20 settembre 2019
Aggiornato 13:30
Allarme da un battello al largo della Libia

Ancora una tragedia in mare, già 20 morti

Un battello con oltre 300 migranti starebbe affondando nel Mediterraneo: lo ha annunciato l'Organizzazione internazionale per le migrazioni, spiegando che già almeno 20 persone sarebbero morte. L'allarme, tuttavia, è da verificare. Guardia Costiera in difficoltà per mancanza di mezzi disponibili.

GINEVRA (askanews) - Un battello con oltre 300 migranti starebbe affondando nel Mediterraneo: lo ha annunciato l'Organizzazione internazionale per le migrazioni, spiegando che già almeno 20 persone sarebbero morte. «L'Oim di Roma ha ricevuto una richiesta di aiuto in acque internazionali; ci sono tre battelli. Le persone che hanno lanciato l'appello hanno detto che più di 300 persone si trovano a bordo del loro battello, che è sul punto di colare a picco», ha riferito l'Oim.

Nuova emergenza al largo delle coste libiche
Nuova emergenza al largo delle coste libiche. L'Organizzazione internazionale per le migrazioni (Oim) ha indicato che tre imbarcazioni si troverebbero fianco a fianco nel Mediterraneo: una di questa ha lanciato una richiesta di aiuto, riferendo anche della morte di una ventina di persone.
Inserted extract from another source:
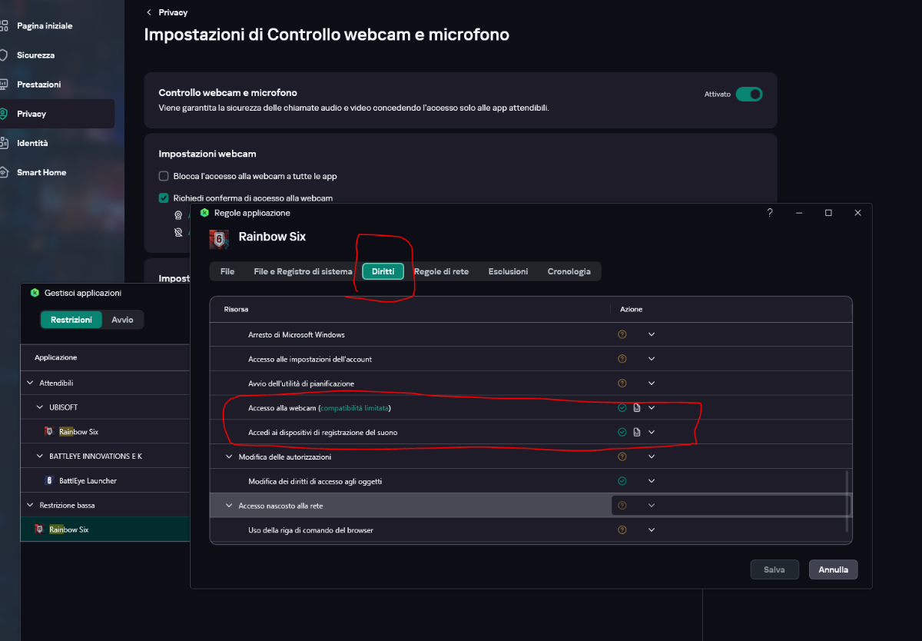The image size is (922, 641).
Task: Click the Smart Home sidebar icon
Action: pyautogui.click(x=4, y=172)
Secondo una prima valutazione della situazione, a bordo di ciascun gommone potrebbero esserci circa cento persone.

Allarme da verificare
L'organizzazione internazionale tuttavia invita alla cautela: un portavoce, Flavio Di Giacomo, ha spiegato a Rainews24 che l'allarme va ora verificato. «Abbiamo informato le autorità competenti, ma è presto per parlare di naufragio in corso», ha commentato. Secondo l'Oim, la Guardia costiera «non ha i mezzi per soccorrerli in questo momento» perché molte risorse sono impegnate nelle operazioni legate alla tragedia di domenica al largo della Libia, con centinaia di vittime. L'Oim suppone che «la guardia costiera, probabilmente, tenterà di inviare navi commerciali». Un'operazione non facile - secondo l'organizzazione - perché alcune di queste navi «non vogliono collaborare».